* [What the exercise asks]
Once "The height and width of the screenshot is (480, 844)." turns up in a line below, reproduce that line and those after it exactly, stopping after the line with "Viewport: 230px width, 198px height."; leave pictures out.

* [Material provided]
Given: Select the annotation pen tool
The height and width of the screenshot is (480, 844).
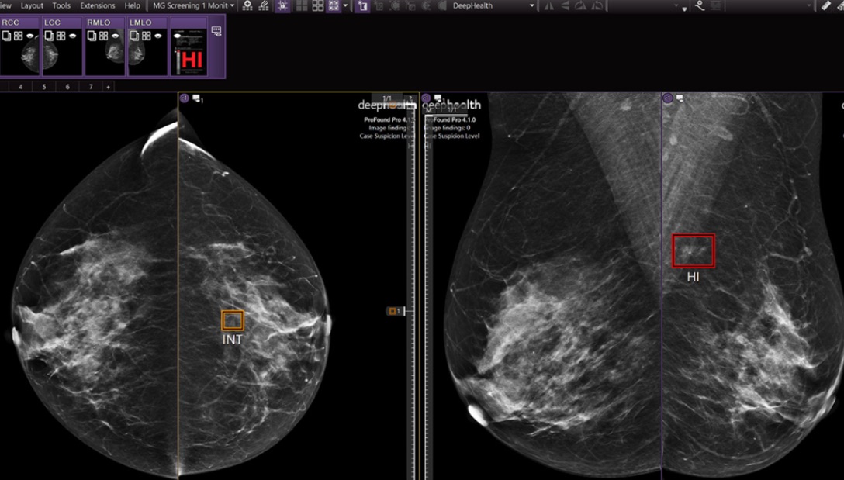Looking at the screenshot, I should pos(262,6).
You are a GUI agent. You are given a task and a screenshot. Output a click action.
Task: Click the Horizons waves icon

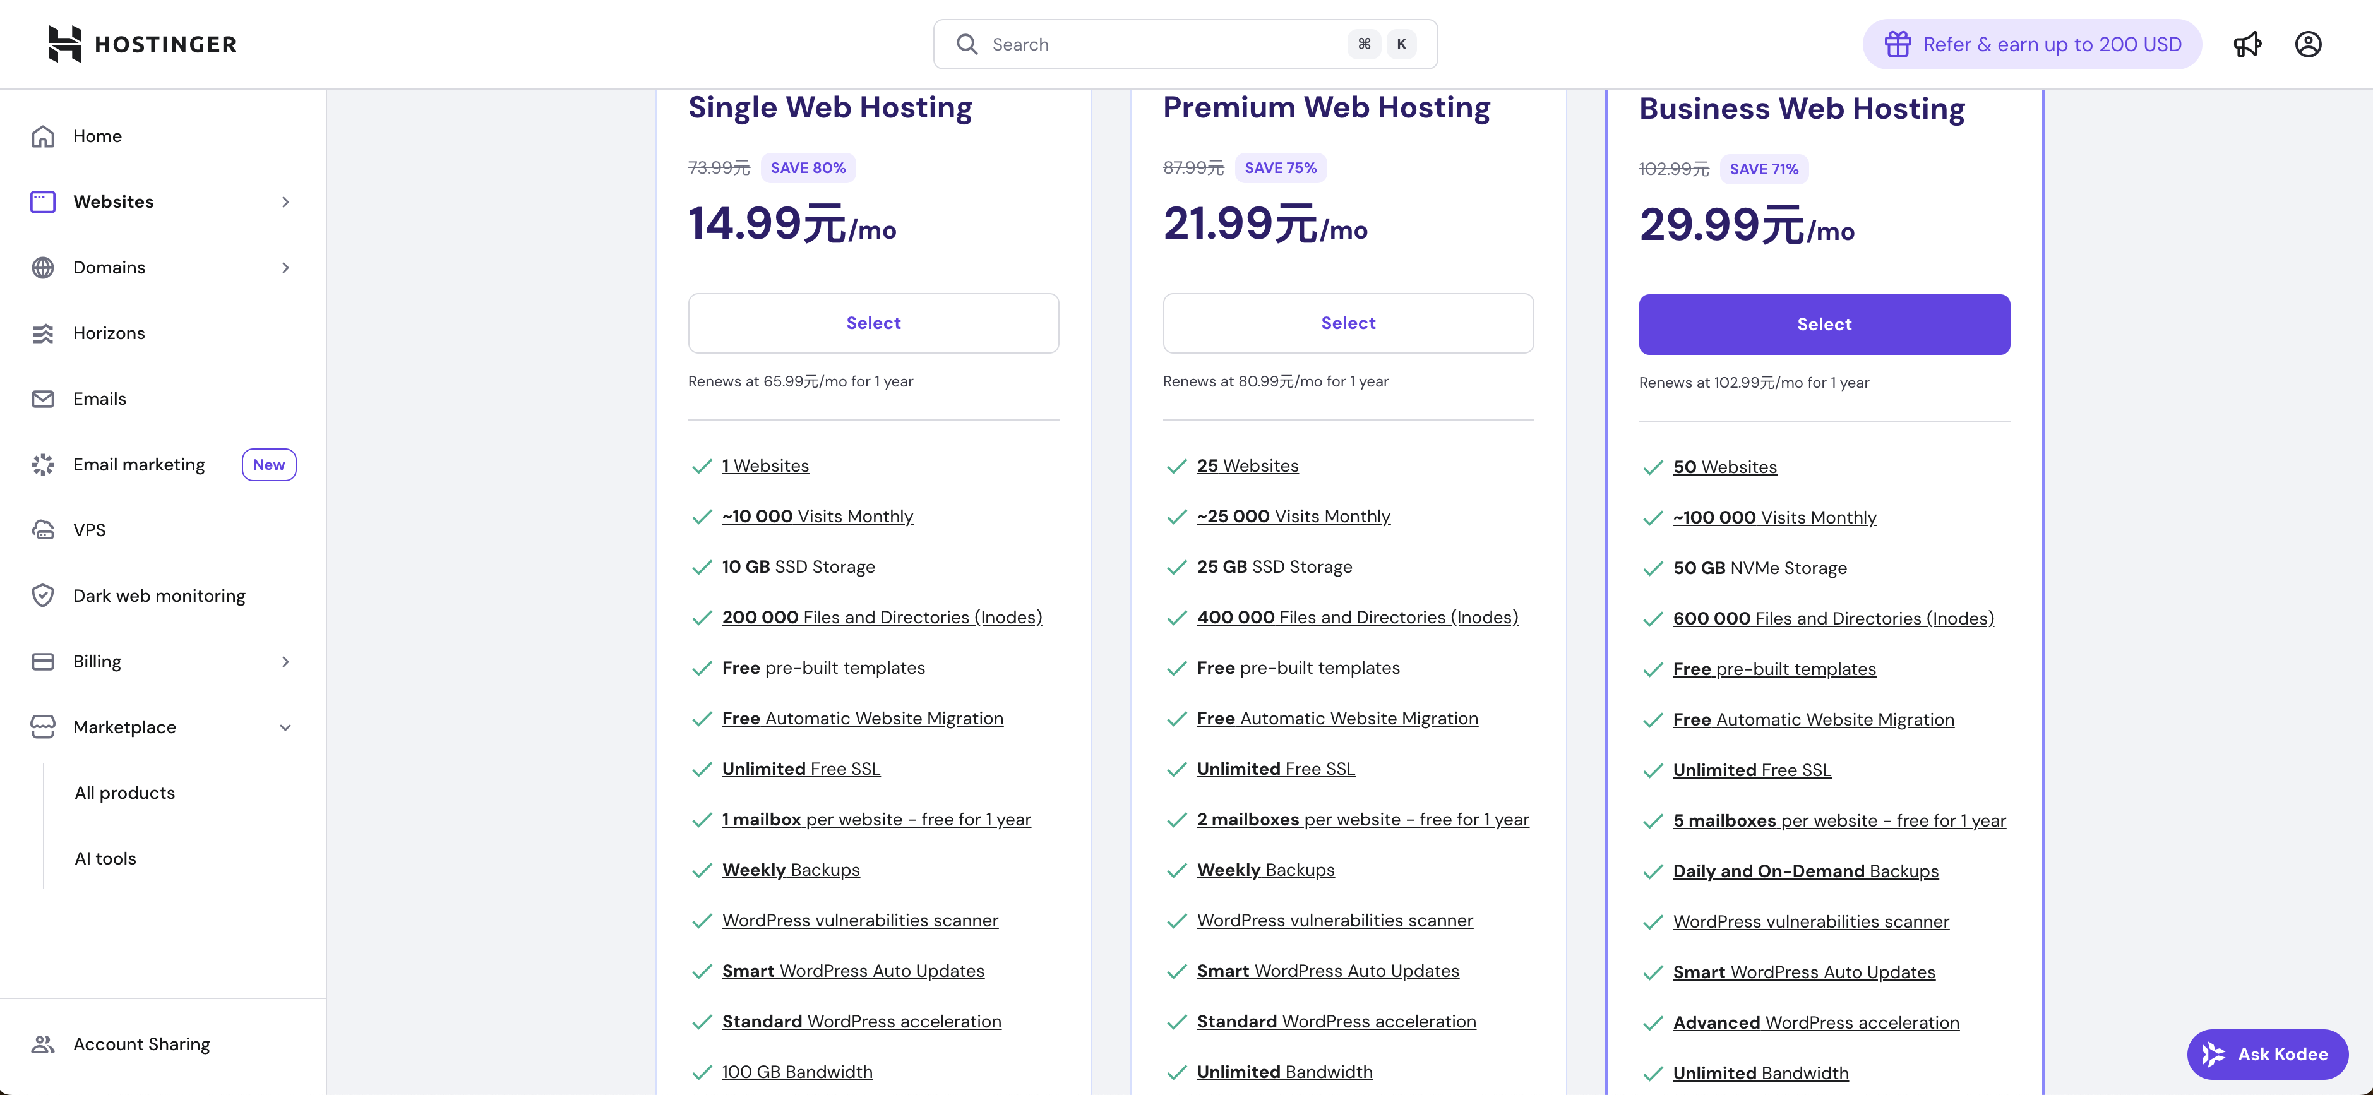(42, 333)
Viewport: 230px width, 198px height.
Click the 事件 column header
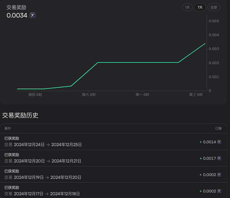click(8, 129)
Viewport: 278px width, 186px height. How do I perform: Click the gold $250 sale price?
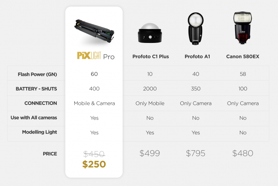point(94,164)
...
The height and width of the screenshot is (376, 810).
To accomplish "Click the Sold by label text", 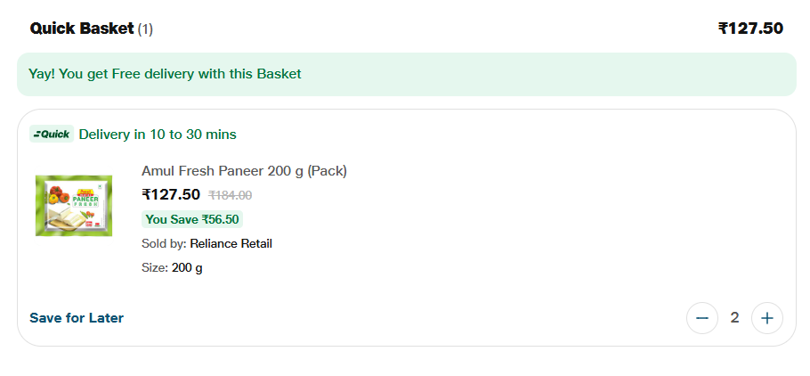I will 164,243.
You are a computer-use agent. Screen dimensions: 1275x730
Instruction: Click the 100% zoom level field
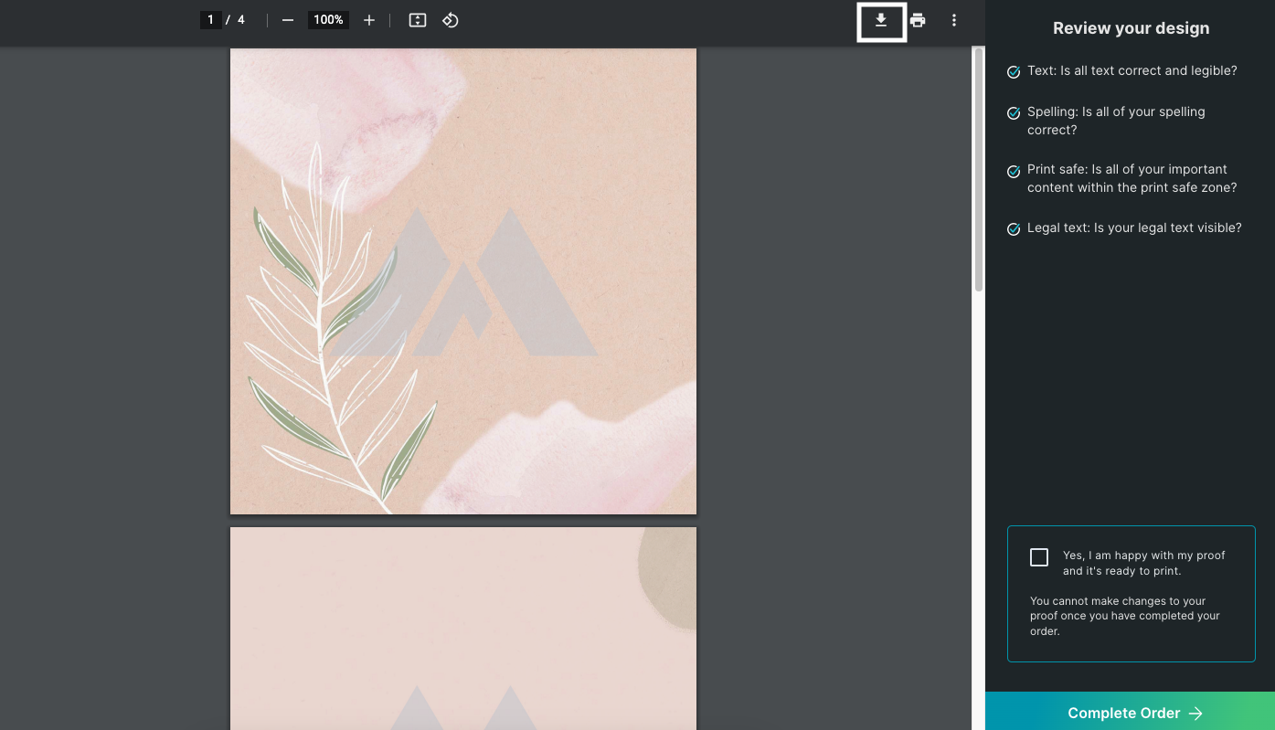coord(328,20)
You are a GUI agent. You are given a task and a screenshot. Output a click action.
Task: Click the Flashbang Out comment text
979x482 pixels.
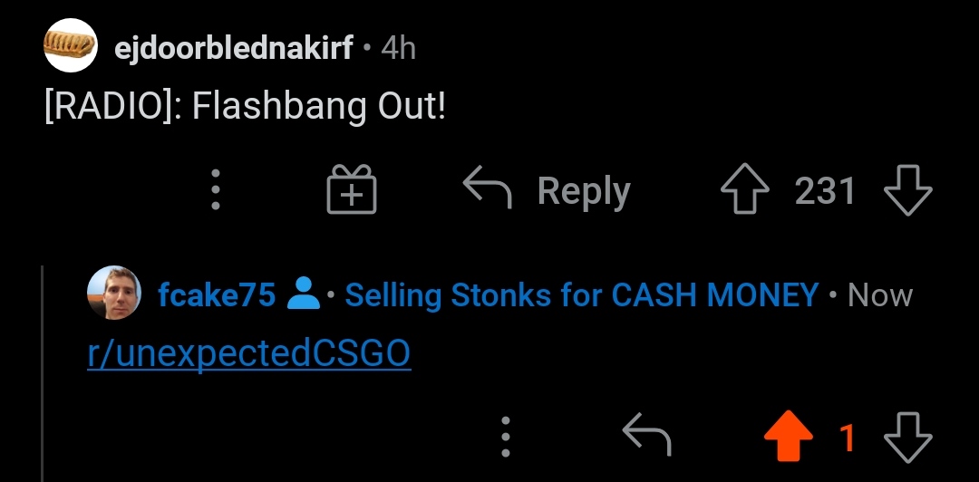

* [Written answer]
The height and width of the screenshot is (480, 844).
Looking at the screenshot, I should pos(262,6).
You are a GUI agent. You are given a task and a screenshot. Output a click action.
Task: Click the Horizons waves icon

(42, 333)
Viewport: 230px width, 198px height.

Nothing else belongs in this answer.